When it comes to adult stem cell toxicology, iPSCs and other pluripotent stem cells...are simply the wrong targets for testing, because they are not found in the mature human body.
Boston, MA (PRWEB) February 19, 2015
The actual problem with adult stem cell toxicity detection is not a matter of being unable to identify toxic drug candidates. Instead, the problem is identifying them too late in the drug development process, after large expenditures in failed pre-clinical animal testing and clinical trials have occurred. Adult stem cell toxicity shows up as organ and tissue failure. Because of the crucial role of adult stem cells in maintaining, renewing, and repairing human tissues and organs, drug candidates that attack adult stem cells induce intolerable toxicities. In some cases, catastrophic adult stem cell toxicities may not emerge until drugs have reached the marketplace – either because of requiring more chronic dosing or because of being limited to susceptible subgroups of patients.
Predictive Toxicology Summits have a mission of exchanging ideas and information that might lead to better tools for predicting the safety of new drug candidates earlier and at reduced cost. Of the estimated $50 billion the U.S. drug industry spends to bring 20-30 new drugs to market each year, about 20% of all the expense (est. $10 billion) is due to animal testing and clinical trials of compounds that fail because of unacceptable toxicity. Dr. Sherley emphasized Asymmetrex’s new insight that about half of these failures are due to adult stem cell toxicity, which the company plans to detect earlier in less expensive cell-based assays to the tune of an estimated $5 billion in savings for the U.S. pharmaceutical industry each year.
Sherley began his presentation with a general overview of stem cell types currently available for toxicology evaluations of new drug candidates. In particular, he highlighted the present excitement for using induced pluripotent stem cells (iPSCs) to derive diverse types of differentiated human organ and tissue cells that are difficult to obtain from living human donors for toxicological assessments (e.g., brain cells; disease-specific cells). He emphasized often understated caveats for iPSC-derived cells, including the potential for their high mutation fraction to alter their normal function and their inability to produce mature differentiated cells, which may be essential for predicting toxicity in children and adults.
In contrasting iPSCs and adult stem cells, Sherley pointed out the obvious. “When it comes to adult stem cell toxicology, iPSCs and other pluripotent stem cells like human embryonic stem cells are simply the wrong targets for testing, because they are not found in the mature human body.”
Sherley mentioned only briefly two Asymmetrex technologies still in development that could enable inexpensive early assays for detecting adult stem cell-toxic drug candidates. The company’s SACK (“suppression of asymmetric cell kinetics”) technology can produce tissue-specific adult stem cells in sufficient quantities to supply cell assays; and the company’s newly described adult stem cell-specific H2A.Z asymmetry biomarker is available for developing assays based on direct adult stem cell counting for the first time.
Whereas Asymmetrex’s adult stem cell production and adult stem cell biomarker technologies are still in development, Sherley indicated that the company’s lead technology for early detection of adult stem cell toxicity is ready for application now.
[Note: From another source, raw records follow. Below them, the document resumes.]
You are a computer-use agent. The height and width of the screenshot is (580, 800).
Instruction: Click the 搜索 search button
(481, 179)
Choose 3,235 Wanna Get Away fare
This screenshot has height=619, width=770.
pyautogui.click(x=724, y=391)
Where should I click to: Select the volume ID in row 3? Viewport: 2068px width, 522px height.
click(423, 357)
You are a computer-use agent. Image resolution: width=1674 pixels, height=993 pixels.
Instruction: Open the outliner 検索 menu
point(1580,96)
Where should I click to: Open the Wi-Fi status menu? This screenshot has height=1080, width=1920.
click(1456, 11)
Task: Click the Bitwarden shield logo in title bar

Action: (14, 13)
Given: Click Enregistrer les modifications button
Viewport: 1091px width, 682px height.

Developed with partner AlphaSTAR Corporation, the new computer simulation-based technology can estimate adult stem cell number, viability, and function in any human tissue that can be grown in culture, which includes all the key organs and tissues for drug safety evaluations. The two companies are ready to market the new technology as an assay to detect drug candidates that will fail in expensive pre-clinical animal studies or clinical trials because of intolerable toxicity against adult stem cells. By screening-out such drugs earlier in the drug development process, Asymmetrex and AlphaSTAR estimate that together they could save the U.S. pharmaceutical industry $4-5 billion each year.
Asymmetrex, LLC is a Massachusetts life sciences company with a focus on developing technologies to advance stem cell medicine. Asymmetrex’s founder and director, James L. Sherley, M.D., Ph.D. is an internationally recognized expert on the unique properties of adult tissue stem cells. The company’s patent portfolio contains biotechnologies that solve the two main technical problems – production and quantification – that have stood in the way of successful commercialization of human adult tissue stem cells for regenerative medicine and drug development. In addition, the portfolio includes novel technologies for isolating cancer stem cells and producing induced pluripotent stem cells for disease research purposes. Currently, Asymmetrex’s focus is employing its technological advantages to develop facile methods for monitoring adult stem cell number and function in clinically important human tissues.